Multi-Satellite Remote Sensing of Global Water Surfaces Dynamics 1993-2005
Papa, F1; Prigent, C2; Rossow, W1
Inundations and wetlands are an integral part of the biochemical and the hydrological
cycles. First, they are the world's dominant natural source of methane (CH4), the only
one dominated by climate variations and the fluctuations in inundation and wetlands
appear to represent the major contributors to interannual variability in methane surfaces
emissions. Second, wetlands and inundated surfaces play a key role in global and local hydrological cycle. They regulate river hydrology and a part of the fresh water input to oceans by river discharge is processed through them. Flooded areas and the rivers are also sensitive to regional and global climate variations and therefore may be a good indicator of climate change.
However, water surfaces databases still suffer of a lack of reliable information at global scale over long time period. In this study, we present the first global estimate of monthly water surface extent and dynamic at 25km resolution for the 1993-2005 period.
The technique it self is based on the detection of inundations using the passive
microwave land-surfaces emissivities, estimated from SSM/I and ISCCP observations
and the use of ERS scatterometer and AVHRR visible and near infrared reflectances to
estimate the vegetation contribution to the passive microwave signal.

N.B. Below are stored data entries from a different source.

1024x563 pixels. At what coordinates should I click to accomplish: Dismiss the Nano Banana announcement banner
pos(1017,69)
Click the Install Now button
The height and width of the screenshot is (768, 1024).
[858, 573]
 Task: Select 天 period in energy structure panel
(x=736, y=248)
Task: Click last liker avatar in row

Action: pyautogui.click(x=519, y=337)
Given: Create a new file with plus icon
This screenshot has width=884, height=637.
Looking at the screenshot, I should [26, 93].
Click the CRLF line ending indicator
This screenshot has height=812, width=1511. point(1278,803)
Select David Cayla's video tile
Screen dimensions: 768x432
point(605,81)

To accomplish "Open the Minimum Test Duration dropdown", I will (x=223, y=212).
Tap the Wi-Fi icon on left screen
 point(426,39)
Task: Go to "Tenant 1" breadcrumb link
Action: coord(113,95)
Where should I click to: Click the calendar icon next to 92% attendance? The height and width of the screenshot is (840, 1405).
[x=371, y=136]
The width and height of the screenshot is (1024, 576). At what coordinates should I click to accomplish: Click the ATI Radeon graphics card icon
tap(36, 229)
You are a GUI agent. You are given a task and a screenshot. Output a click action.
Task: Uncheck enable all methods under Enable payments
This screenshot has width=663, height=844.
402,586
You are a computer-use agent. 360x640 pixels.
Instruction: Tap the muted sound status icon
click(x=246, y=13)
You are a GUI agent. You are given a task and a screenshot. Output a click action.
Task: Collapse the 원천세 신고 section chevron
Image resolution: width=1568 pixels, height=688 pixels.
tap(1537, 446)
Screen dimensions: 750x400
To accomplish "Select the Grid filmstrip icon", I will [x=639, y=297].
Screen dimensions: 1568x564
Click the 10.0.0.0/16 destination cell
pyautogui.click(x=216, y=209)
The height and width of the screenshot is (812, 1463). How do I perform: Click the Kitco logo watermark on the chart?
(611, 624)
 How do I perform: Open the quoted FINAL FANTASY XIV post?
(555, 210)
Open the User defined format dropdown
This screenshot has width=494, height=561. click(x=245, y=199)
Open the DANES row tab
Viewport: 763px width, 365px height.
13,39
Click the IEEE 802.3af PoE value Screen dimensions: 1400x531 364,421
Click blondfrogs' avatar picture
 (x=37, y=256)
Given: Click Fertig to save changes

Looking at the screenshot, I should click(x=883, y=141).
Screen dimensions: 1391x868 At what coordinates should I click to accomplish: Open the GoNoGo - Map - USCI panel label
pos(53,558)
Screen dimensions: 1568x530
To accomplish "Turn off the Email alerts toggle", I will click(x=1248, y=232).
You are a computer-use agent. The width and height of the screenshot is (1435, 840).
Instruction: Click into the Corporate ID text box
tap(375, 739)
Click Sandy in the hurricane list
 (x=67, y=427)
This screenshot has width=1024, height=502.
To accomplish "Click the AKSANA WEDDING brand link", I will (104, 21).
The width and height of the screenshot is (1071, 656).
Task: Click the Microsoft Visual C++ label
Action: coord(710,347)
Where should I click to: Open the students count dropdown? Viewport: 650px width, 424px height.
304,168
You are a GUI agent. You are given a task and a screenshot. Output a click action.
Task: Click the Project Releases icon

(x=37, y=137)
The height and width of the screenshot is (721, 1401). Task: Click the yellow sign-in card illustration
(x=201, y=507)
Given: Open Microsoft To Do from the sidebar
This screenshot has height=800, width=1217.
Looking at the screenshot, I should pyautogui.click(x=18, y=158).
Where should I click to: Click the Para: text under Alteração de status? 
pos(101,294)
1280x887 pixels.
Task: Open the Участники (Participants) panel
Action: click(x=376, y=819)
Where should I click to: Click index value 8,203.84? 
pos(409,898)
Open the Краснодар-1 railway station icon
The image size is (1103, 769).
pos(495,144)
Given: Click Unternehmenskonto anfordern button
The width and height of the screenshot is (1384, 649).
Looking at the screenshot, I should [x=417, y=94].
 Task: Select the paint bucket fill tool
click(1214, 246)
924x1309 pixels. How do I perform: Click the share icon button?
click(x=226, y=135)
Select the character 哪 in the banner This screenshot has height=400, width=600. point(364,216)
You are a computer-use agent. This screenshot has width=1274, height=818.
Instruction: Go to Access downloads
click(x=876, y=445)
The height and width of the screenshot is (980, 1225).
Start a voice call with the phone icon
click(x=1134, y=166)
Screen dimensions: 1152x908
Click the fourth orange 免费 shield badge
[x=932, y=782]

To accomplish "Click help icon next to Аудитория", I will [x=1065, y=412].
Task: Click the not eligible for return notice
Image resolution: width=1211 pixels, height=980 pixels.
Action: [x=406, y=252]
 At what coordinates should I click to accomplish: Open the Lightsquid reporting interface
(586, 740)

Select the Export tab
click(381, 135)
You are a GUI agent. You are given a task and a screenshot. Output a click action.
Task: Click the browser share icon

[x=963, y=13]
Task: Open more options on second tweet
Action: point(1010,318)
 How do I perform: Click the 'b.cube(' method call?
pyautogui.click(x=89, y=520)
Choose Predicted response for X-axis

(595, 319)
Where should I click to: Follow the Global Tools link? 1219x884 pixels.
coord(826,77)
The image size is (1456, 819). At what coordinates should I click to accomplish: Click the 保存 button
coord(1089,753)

Results evaluation is made using independent datasets such as land surfaces databases,
rain fall rate from GPCP products, other satellites observations such as SAR or radar
altimeter and in-situ snow and runoff parameters. The satellite-derived water surfaces
estimates, comprising natural wetlands, inundation, irrigated rice culture and lake/river are relevant when compare to static wetlands and inundations observations databases. They also show a good agreement with the SAR-derived water surfaces extent over the Amazon River. Over the globe, the results show
a high correlation with the GPCP rain data product over the 13 years of study. The
correlations over specific regions are of a special interest as they provide valuable information on inundations
related to snow-melt or rain in upstream locations or inundations fed with direct precipitation at
the location. When focusing around the large tropical or boreal river basins, the analysis based on the comparison with water river levels derived from altimeter observations show a similar seasonal and inter-annual cycle over the 13 years. Over specific regions such as the large Arctic watershed, the seasonal and inter-annual variability of inundation extent is also closely link to the winter snow water equivalent and spring discharge variations. Preliminary analysis of the inter-annual variability of the dataset exhibits very interesting features that tend to show the sensitivity of the inundation extent to climate change. The water surfaces database is now used for hydrology modeling, methane studies in GCMs, estimations of water volume change in large river basin or as a proxy to study ENSO or monsoon regimes.